A Data-Free Membership Inference Attack on Federated Learning in Hardware Assurance

Gijung Lee1, Wavid Bowman1, Olivia P. Dizon-Paradis1, Reiner N. Dizon-Paradis1, Ronald Wilson2, Damon Woodard2, Domenic Forte2
1Florida Institute for National Security, University of Florida, 2University of Florida


Abstract

Federated Learning (FL) is an emerging solution to the data scarcity problem for training deep learning models in hardware assurance. While FL is designed to enhance privacy by not sharing raw data, it remains vulnerable to Membership Inference Attacks (MIAs) that can leak sensitive intellectual property (IP). Traditional MIAs are often impractical in this domain because they require access to auxiliary datasets that can match the unique statistical properties of private data.
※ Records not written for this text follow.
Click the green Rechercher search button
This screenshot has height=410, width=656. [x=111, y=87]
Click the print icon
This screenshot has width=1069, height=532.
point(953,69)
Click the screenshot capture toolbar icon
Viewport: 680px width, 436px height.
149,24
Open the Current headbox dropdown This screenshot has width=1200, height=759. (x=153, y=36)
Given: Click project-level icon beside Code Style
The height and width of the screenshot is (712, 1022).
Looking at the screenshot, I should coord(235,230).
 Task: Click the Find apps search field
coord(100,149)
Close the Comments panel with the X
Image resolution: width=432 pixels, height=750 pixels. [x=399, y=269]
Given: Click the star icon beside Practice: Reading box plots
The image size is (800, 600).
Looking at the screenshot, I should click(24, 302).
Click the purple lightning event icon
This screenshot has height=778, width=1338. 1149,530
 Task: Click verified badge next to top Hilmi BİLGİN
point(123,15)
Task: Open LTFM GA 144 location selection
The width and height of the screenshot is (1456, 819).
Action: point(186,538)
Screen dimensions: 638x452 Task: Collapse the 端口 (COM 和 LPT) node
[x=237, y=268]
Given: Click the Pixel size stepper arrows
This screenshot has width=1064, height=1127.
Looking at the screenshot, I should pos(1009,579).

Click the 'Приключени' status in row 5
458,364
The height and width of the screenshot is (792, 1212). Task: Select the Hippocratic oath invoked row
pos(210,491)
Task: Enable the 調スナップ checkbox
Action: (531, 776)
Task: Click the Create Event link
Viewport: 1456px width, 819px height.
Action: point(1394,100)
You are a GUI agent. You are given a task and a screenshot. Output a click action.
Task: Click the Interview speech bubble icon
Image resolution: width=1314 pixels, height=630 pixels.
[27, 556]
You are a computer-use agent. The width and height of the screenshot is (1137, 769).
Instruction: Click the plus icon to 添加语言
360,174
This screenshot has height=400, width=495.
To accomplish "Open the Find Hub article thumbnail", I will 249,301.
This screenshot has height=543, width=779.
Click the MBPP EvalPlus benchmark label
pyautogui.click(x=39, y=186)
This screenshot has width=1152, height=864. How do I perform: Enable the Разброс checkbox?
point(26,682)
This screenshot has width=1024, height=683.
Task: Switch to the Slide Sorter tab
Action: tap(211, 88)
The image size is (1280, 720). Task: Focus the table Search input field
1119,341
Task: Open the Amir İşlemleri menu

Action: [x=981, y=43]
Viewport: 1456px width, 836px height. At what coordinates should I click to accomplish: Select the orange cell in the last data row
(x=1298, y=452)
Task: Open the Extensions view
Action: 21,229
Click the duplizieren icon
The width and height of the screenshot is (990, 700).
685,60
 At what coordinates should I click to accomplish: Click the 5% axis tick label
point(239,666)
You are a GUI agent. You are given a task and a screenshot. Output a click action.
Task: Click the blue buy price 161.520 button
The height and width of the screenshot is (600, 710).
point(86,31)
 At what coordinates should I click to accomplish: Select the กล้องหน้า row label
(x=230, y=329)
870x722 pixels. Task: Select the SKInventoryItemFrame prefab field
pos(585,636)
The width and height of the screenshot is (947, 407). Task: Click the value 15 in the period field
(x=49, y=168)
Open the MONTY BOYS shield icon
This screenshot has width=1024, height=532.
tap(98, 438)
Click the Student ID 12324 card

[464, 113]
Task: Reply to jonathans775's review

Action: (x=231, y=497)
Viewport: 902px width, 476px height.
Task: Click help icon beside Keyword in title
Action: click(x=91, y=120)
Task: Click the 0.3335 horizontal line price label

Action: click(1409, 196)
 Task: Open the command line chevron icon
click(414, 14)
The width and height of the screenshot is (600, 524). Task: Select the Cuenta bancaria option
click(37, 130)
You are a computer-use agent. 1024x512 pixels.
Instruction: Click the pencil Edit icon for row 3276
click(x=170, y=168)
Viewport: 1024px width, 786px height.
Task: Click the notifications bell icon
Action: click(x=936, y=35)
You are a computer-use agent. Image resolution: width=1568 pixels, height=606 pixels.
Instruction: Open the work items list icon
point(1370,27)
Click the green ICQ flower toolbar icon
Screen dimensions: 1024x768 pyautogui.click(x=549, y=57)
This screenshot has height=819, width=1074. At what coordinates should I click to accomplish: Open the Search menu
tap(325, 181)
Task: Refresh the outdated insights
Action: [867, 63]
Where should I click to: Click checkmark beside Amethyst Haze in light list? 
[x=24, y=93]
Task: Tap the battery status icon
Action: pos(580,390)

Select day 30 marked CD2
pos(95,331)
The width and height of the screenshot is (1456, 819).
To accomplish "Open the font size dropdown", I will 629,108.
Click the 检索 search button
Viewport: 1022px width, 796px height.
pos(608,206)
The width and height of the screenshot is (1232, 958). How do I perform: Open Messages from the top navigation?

This paper introduces a novel, data-free MIA targeting image segmentation models in FL for hardware assurance. Our methodology leverages Standard Cell Library Layouts (SCLLs) as priors to guide a gradient inversion attack, allowing an adversary to reconstruct images from a client's intercepted model update without needing any private data. We demonstrate that, by analyzing the reconstruction fidelity, an adversary can infer sensitive hardware characteristics, successfully distinguishing between circuit layers (e.g., metal vs. diffusion) and technology nodes (e.g., 32nm vs. 90nm). Our findings reveal that a novel loss term can conditionally amplify the attack's effectiveness by overcoming evaluation bottlenecks for structurally complex data. This work underscores a significant IP risk, challenging the assumption that FL provides inherent privacy guarantees and proving that severe information leakage can occur even without access to domain-specific datasets.